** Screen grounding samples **
────────────────────

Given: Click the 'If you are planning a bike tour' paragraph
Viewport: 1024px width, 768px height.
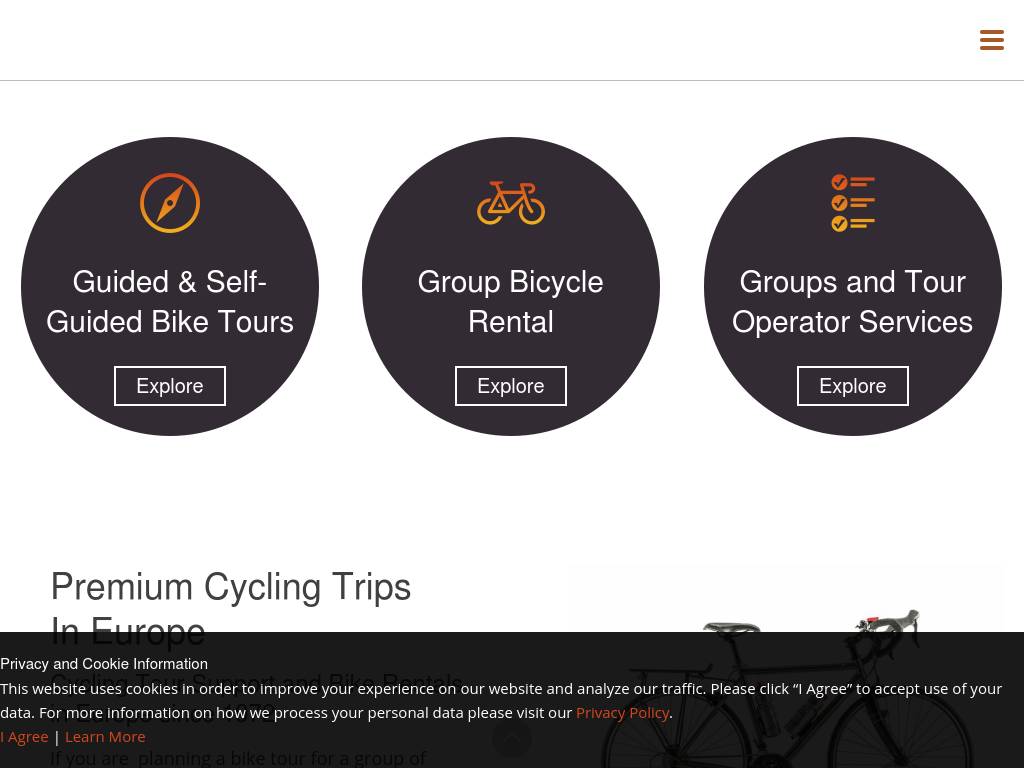Looking at the screenshot, I should pyautogui.click(x=238, y=758).
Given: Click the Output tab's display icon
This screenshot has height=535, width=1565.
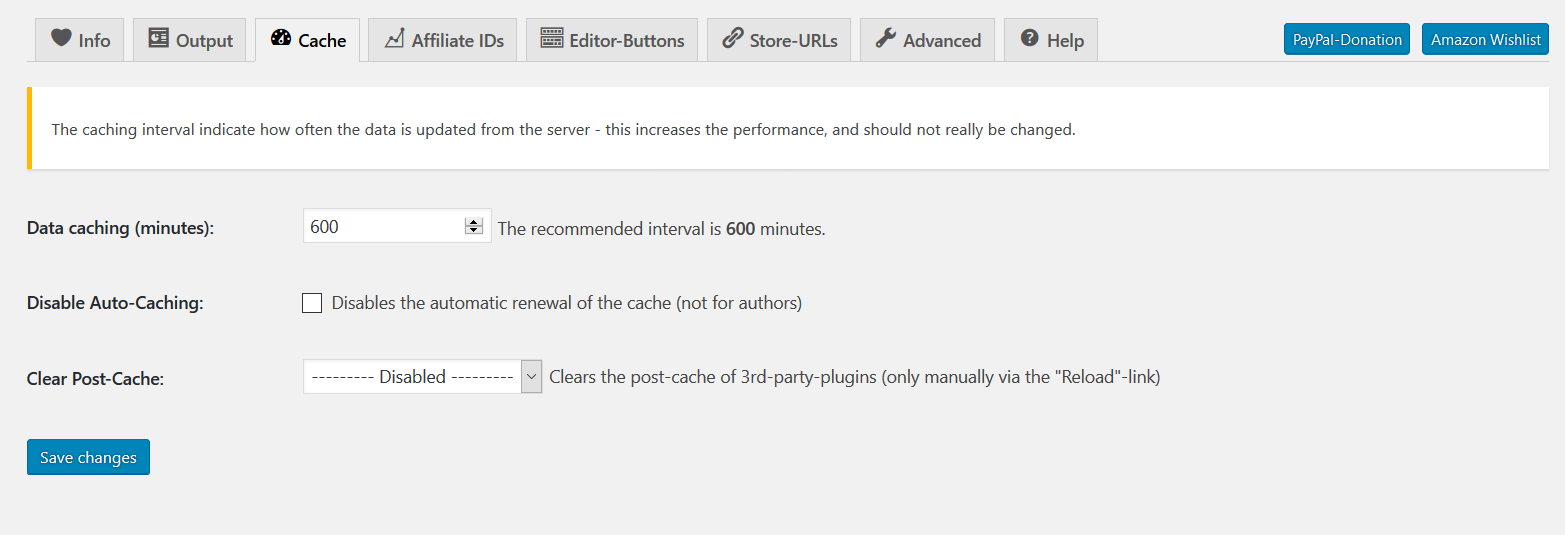Looking at the screenshot, I should tap(158, 39).
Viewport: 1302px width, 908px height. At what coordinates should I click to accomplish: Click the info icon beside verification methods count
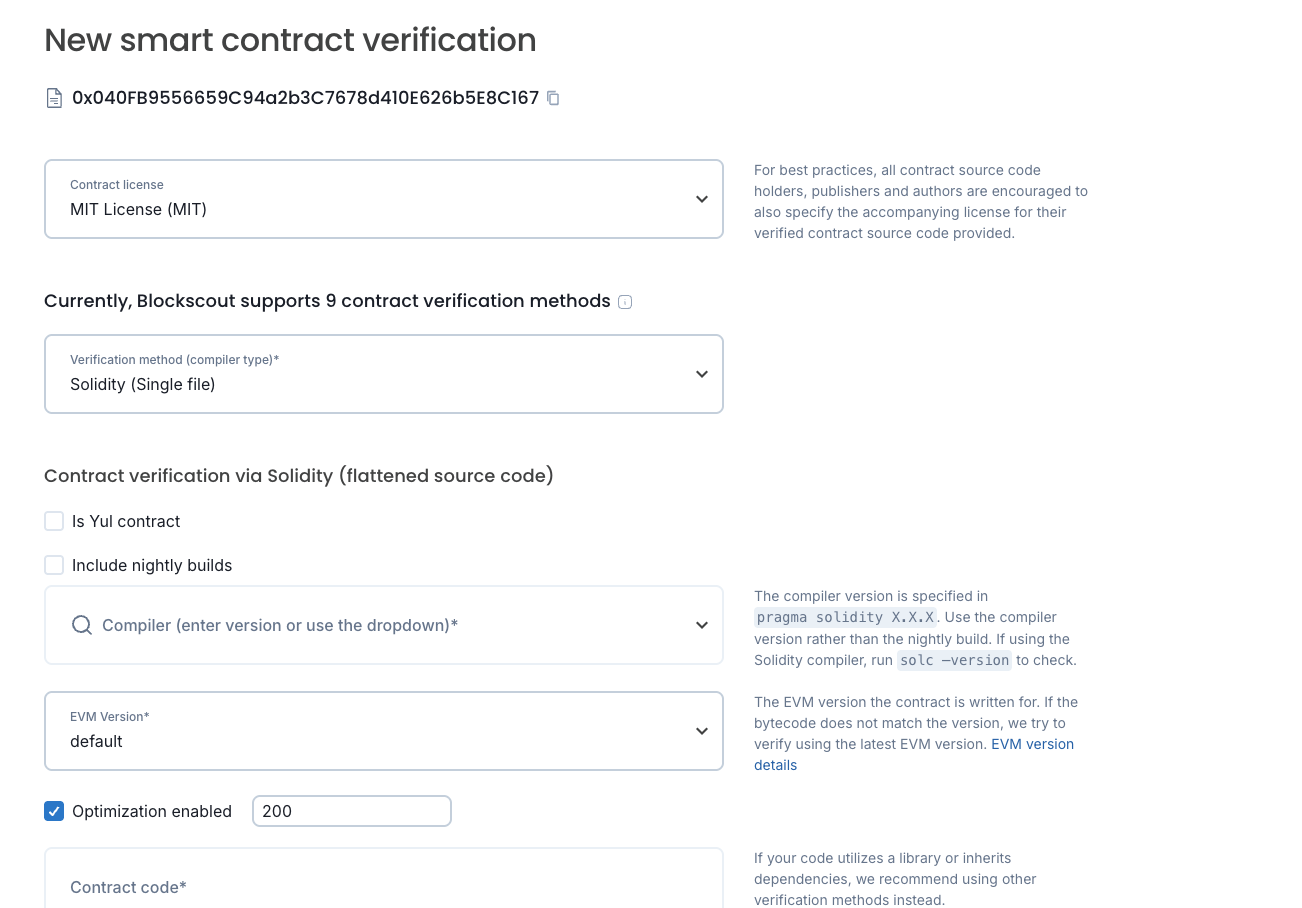[625, 301]
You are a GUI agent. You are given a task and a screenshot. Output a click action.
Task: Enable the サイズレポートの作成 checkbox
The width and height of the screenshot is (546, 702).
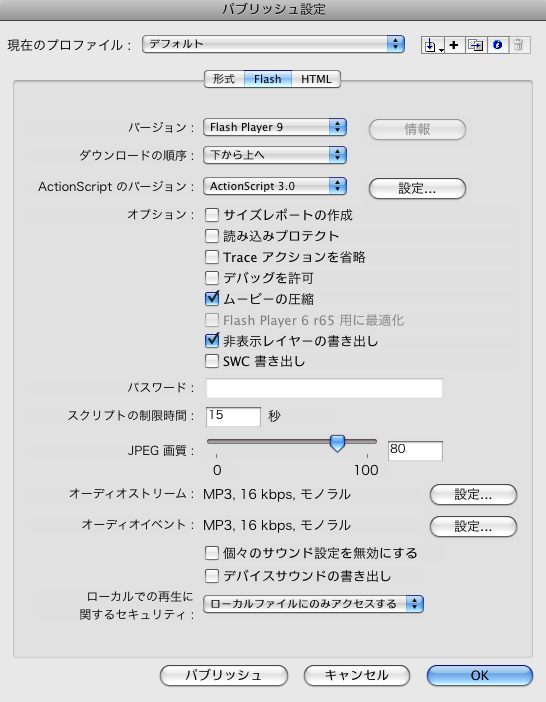[212, 215]
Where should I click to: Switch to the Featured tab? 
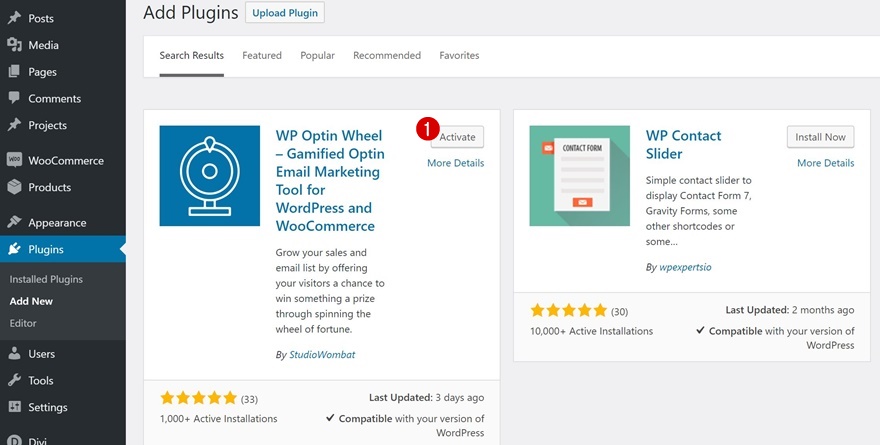[x=262, y=56]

────────────────────

** SET TASK **
Print all the entries above word for word, leaving out the pictures.

** THE REPLY **
Given: Click the 'If you are planning a bike tour' paragraph
Viewport: 1024px width, 768px height.
Looking at the screenshot, I should pyautogui.click(x=238, y=758).
Given: Click the Output tab's display icon
This screenshot has height=535, width=1565.
Looking at the screenshot, I should tap(158, 39).
Viewport: 1302px width, 908px height. At what coordinates should I click to accomplish: Click the info icon beside verification methods count
[625, 301]
You are a GUI agent. You are given a task and a screenshot. Output a click action.
Task: Enable the サイズレポートの作成 checkbox
The width and height of the screenshot is (546, 702).
[212, 215]
Where should I click to: Switch to the Featured tab? 
[x=262, y=56]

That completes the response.